Exercise:
Rewrite all of the following material, replacing "computer-use agent" with "GUI automation agent" everywhere it appears and changing nothing else. Omit the pictures from your answer.

────────────────

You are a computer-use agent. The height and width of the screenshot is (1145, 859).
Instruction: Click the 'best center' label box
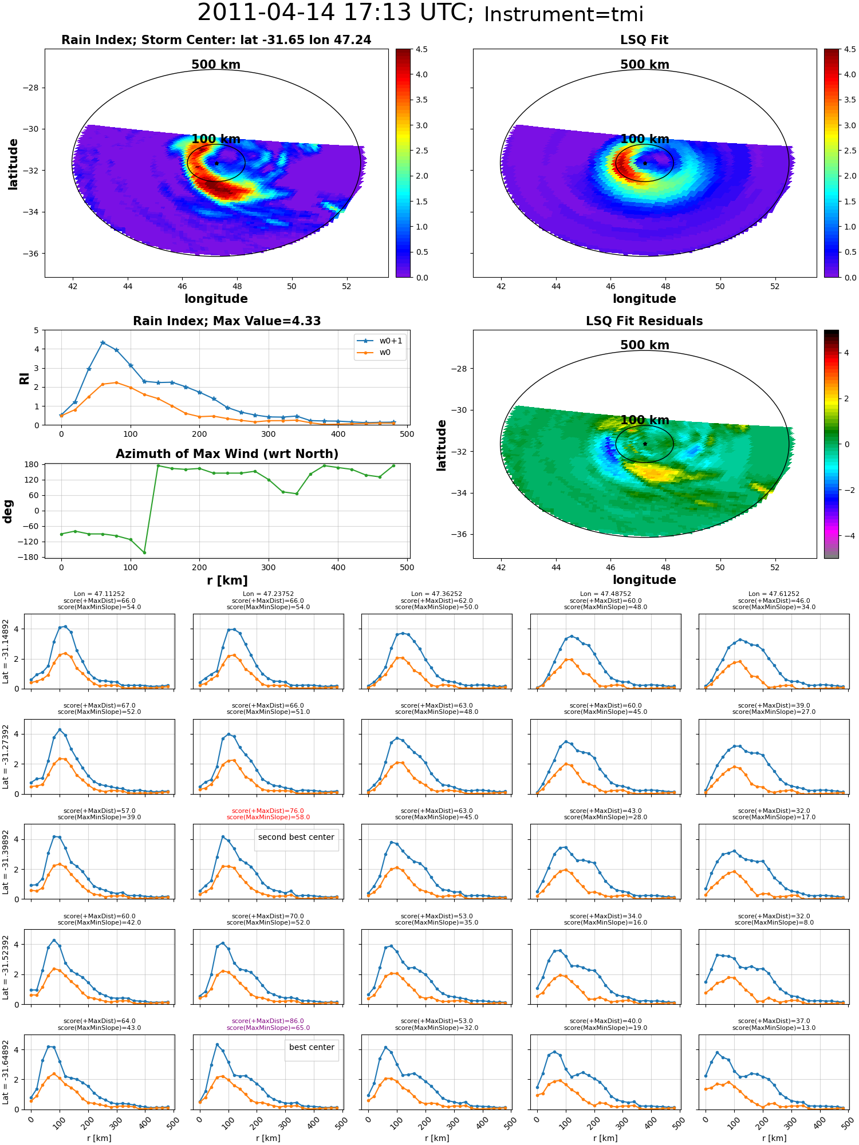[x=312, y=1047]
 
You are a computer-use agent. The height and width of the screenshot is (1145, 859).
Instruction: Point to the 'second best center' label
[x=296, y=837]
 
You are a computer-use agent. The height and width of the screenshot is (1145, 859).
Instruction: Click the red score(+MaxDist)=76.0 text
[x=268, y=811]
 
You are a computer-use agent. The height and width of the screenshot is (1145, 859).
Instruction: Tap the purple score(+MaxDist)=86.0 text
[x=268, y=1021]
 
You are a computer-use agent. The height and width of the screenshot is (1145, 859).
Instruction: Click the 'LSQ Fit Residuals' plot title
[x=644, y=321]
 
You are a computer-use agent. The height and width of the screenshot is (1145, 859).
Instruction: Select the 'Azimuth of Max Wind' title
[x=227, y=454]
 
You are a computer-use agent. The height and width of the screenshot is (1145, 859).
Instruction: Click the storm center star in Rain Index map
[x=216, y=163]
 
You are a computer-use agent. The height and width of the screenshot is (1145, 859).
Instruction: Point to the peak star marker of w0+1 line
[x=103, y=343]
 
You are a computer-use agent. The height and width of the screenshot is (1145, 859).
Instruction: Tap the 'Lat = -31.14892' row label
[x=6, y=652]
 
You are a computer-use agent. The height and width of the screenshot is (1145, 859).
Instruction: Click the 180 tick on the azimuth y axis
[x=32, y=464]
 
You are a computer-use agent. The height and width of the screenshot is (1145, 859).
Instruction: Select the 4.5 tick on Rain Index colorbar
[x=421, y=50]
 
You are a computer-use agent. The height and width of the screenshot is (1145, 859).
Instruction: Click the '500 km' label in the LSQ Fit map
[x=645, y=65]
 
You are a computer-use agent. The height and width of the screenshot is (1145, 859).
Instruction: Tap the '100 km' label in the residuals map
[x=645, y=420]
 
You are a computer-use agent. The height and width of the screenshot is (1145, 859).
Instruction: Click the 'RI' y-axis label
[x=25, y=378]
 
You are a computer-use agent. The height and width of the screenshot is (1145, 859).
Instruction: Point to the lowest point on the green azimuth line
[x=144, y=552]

────────────────

Output for this exercise:
You are a GUI automation agent. The height and width of the screenshot is (1145, 859).
Instruction: Click the 'best center' label box
[x=312, y=1047]
 
You are a GUI automation agent. The height and width of the screenshot is (1145, 859).
Instruction: Point to the 'second best center' label
[x=296, y=837]
 
You are a GUI automation agent. The height and width of the screenshot is (1145, 859).
Instruction: Click the red score(+MaxDist)=76.0 text
[x=268, y=811]
 
You are a GUI automation agent. The height and width of the screenshot is (1145, 859).
Instruction: Tap the purple score(+MaxDist)=86.0 text
[x=268, y=1021]
 
You are a GUI automation agent. The height and width of the screenshot is (1145, 859).
Instruction: Click the 'LSQ Fit Residuals' plot title
[x=644, y=321]
 
You are a GUI automation agent. The height and width of the screenshot is (1145, 859).
Instruction: Select the 'Azimuth of Max Wind' title
[x=227, y=454]
 
You are a GUI automation agent. The height and width of the screenshot is (1145, 859).
Instruction: Click the storm center star in Rain Index map
[x=216, y=163]
 
You are a GUI automation agent. The height and width of the screenshot is (1145, 859).
Instruction: Point to the peak star marker of w0+1 line
[x=103, y=343]
 
You are a GUI automation agent. The height and width of the screenshot is (1145, 859).
Instruction: Tap the 'Lat = -31.14892' row label
[x=6, y=652]
 
You are a GUI automation agent. The height and width of the screenshot is (1145, 859).
Instruction: Click the 180 tick on the azimuth y axis
[x=32, y=464]
 
You are a GUI automation agent. The height and width of the screenshot is (1145, 859).
Instruction: Select the 4.5 tick on Rain Index colorbar
[x=421, y=50]
 
You are a GUI automation agent. The height and width of the screenshot is (1145, 859).
Instruction: Click the '500 km' label in the LSQ Fit map
[x=645, y=65]
 
You are a GUI automation agent. The height and width of the screenshot is (1145, 859).
Instruction: Tap the '100 km' label in the residuals map
[x=645, y=420]
 
You are a GUI automation agent. The height and width of the screenshot is (1145, 859).
Instruction: Click the 'RI' y-axis label
[x=25, y=378]
 
You are a GUI automation agent. The height and width of the screenshot is (1145, 859).
Instruction: Point to the lowest point on the green azimuth line
[x=144, y=552]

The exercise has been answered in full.